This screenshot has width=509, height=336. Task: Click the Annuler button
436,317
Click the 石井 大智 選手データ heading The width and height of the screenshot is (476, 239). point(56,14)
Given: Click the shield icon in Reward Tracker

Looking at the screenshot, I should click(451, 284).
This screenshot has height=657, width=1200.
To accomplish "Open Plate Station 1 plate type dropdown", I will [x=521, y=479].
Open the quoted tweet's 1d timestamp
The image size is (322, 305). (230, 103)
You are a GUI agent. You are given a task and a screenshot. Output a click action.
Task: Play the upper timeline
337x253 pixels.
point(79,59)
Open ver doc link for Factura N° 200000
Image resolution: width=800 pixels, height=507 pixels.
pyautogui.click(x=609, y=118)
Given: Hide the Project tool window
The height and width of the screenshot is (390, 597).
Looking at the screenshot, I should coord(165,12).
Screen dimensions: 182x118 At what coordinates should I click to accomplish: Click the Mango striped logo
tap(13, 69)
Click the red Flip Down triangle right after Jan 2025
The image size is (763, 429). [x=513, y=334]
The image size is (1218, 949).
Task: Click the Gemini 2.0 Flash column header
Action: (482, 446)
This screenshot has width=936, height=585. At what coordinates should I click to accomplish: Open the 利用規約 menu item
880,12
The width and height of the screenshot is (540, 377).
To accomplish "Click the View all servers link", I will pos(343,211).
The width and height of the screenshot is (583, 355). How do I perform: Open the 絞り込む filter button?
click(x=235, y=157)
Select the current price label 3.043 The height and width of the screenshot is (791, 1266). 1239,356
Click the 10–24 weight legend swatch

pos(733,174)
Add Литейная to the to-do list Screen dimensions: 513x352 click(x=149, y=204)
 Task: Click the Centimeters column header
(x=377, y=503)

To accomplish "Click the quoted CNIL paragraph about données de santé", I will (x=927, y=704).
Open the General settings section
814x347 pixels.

EXERCISE AIM.
Starting at the line of the material that contains "Add Литейная to" and continuing through the end of the material, copy every line again, requests included, and multiply each coordinate in the answers by 2.6, rounding to whole numbers with halves rounded up.

SOLUTION TO THIS EXERCISE.
Add Литейная to the to-do list Screen dimensions: 513x352 click(x=387, y=530)
 Task: Click the Centimeters column header
(x=980, y=1308)

To accomplish "Click the quoted CNIL paragraph about données de santé", I will (x=2410, y=1830).
Open the General settings section
814x347 pixels.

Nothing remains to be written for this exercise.